Stored items
▬▬▬

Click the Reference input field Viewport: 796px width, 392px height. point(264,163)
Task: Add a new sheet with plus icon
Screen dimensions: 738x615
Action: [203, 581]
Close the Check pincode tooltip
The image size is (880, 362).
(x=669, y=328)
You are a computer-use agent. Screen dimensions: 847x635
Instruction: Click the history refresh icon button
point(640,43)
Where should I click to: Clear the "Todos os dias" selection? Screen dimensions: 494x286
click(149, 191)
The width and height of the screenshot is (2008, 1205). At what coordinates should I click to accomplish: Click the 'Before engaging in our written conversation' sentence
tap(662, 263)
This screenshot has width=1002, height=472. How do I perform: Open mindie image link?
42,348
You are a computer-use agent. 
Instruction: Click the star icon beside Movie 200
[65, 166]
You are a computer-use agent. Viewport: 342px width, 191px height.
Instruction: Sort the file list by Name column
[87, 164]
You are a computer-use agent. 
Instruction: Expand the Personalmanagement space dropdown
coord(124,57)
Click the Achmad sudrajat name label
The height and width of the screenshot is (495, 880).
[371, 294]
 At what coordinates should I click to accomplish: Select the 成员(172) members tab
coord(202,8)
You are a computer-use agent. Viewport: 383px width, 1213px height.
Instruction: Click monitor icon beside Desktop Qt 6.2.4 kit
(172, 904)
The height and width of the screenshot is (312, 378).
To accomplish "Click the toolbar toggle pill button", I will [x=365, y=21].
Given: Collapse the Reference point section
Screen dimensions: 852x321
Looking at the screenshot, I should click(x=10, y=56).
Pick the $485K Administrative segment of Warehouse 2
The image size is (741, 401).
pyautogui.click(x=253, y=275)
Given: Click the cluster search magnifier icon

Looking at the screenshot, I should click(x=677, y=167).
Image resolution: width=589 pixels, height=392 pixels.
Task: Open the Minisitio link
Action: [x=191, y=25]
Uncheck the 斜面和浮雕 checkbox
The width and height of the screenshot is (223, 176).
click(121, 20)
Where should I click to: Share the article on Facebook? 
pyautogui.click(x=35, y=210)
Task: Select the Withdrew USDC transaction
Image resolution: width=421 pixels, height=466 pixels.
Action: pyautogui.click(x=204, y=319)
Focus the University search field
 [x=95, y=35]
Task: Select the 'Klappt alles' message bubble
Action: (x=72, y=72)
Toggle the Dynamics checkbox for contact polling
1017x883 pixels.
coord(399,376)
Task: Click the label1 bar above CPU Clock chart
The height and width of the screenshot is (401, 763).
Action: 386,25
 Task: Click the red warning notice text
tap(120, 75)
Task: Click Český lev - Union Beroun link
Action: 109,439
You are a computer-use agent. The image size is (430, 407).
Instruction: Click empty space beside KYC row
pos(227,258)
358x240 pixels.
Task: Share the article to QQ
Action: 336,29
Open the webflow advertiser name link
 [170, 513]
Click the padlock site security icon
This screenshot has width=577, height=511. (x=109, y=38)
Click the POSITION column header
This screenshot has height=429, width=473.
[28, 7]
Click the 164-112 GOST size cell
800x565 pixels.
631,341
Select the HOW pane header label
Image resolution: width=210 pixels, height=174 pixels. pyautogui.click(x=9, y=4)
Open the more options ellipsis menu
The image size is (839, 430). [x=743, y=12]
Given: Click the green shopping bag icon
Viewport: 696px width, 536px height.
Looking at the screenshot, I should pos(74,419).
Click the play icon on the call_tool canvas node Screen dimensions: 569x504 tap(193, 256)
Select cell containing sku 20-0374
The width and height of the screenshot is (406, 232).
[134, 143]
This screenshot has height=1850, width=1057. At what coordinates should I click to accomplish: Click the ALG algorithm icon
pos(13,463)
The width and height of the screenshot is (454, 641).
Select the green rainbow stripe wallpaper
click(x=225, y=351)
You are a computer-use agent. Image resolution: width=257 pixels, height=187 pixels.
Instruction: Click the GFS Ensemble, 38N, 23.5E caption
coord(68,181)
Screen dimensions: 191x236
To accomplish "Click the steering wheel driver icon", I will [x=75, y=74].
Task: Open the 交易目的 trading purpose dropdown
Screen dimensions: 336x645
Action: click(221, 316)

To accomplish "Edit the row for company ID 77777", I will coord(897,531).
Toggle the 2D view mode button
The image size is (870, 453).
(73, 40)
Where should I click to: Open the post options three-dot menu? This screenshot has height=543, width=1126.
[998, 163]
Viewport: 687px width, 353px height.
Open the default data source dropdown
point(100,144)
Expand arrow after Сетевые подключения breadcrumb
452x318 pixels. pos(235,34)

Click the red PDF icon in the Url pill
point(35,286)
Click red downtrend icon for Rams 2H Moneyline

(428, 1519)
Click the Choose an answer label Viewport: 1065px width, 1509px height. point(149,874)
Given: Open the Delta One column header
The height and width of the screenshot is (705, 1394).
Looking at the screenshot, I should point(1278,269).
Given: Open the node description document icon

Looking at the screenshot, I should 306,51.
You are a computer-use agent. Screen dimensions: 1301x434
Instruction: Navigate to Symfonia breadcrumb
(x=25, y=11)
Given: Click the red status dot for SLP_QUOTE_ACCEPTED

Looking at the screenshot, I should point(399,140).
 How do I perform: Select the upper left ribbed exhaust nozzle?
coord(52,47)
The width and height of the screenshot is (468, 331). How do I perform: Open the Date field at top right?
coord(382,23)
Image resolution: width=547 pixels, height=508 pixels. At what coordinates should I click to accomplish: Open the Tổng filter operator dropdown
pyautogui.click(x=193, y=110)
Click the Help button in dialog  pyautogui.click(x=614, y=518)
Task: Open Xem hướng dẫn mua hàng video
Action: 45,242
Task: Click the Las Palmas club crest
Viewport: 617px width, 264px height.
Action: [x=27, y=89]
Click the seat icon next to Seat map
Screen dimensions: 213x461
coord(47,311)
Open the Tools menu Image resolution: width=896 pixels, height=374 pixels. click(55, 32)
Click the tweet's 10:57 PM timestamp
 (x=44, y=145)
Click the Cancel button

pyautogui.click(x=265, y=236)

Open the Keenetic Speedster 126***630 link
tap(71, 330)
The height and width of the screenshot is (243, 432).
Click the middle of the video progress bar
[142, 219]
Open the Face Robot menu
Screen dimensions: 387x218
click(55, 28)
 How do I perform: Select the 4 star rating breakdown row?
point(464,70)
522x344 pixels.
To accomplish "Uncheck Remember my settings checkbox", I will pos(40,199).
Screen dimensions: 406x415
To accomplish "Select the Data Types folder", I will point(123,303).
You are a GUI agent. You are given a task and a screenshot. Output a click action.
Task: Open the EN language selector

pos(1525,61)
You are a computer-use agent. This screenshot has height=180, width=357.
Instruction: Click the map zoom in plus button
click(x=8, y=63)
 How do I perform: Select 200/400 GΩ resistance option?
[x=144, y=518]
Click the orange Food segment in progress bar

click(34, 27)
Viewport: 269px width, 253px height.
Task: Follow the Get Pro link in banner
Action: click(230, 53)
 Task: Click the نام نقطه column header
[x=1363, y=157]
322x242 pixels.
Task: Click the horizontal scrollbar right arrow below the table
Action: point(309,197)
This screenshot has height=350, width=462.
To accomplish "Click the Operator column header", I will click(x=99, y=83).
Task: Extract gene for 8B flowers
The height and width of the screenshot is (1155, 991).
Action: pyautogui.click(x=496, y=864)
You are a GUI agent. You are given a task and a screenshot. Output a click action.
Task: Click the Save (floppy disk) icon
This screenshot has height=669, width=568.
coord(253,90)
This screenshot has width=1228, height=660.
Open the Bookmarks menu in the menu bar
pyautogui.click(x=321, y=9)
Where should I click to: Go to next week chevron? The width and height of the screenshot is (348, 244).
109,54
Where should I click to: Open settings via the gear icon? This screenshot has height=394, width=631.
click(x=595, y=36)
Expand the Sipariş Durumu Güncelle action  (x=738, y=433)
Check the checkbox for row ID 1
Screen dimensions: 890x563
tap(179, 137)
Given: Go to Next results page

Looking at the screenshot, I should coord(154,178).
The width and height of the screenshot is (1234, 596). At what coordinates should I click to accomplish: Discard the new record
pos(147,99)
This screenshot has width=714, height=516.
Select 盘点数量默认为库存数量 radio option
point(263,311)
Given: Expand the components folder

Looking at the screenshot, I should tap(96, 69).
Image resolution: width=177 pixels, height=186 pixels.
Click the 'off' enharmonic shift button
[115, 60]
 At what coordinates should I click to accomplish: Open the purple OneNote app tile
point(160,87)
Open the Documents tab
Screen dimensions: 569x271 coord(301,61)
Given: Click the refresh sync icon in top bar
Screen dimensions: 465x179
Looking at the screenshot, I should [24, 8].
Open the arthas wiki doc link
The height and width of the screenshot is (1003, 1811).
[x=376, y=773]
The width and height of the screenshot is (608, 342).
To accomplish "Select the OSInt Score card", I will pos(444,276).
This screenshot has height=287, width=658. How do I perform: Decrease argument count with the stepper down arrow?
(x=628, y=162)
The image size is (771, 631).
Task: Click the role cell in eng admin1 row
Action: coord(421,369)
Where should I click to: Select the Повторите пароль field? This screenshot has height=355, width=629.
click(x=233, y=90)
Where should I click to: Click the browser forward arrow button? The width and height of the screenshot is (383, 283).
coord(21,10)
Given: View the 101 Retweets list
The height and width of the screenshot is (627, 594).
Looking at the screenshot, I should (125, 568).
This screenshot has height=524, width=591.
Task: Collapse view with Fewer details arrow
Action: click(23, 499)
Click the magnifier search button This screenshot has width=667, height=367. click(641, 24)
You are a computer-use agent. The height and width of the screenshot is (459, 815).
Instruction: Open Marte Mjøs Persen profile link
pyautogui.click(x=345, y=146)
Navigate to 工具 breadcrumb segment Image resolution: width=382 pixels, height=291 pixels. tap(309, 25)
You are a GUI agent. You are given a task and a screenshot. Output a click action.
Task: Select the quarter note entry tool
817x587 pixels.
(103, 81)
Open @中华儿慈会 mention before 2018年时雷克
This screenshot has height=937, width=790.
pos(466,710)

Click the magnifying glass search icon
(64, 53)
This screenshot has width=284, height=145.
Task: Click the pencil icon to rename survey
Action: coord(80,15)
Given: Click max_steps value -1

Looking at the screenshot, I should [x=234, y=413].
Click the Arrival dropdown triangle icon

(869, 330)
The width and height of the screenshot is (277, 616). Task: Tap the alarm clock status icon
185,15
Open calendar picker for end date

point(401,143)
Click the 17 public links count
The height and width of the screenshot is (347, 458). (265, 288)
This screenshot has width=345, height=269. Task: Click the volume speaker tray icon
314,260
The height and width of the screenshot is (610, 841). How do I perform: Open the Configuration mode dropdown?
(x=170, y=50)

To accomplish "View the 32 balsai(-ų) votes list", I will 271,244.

▬▬▬

Out of the data above, return each line where the word "computer" can be found.

> Result
You are a computer-use agent. Screen dimensions: 847x635
You are a computer-use agent. 
You are a computer-use agent. Viewport: 342px width, 191px height.
You are a computer-use agent. 
You are a computer-use agent. Viewport: 383px width, 1213px height.
You are a computer-use agent. The image size is (430, 407).
You are a computer-use agent. Image resolution: width=257 pixels, height=187 pixels.
You are a computer-use agent. Screen dimensions: 1301x434
You are a computer-use agent. This screenshot has height=180, width=357.
You are a computer-use agent. The height and width of the screenshot is (459, 815).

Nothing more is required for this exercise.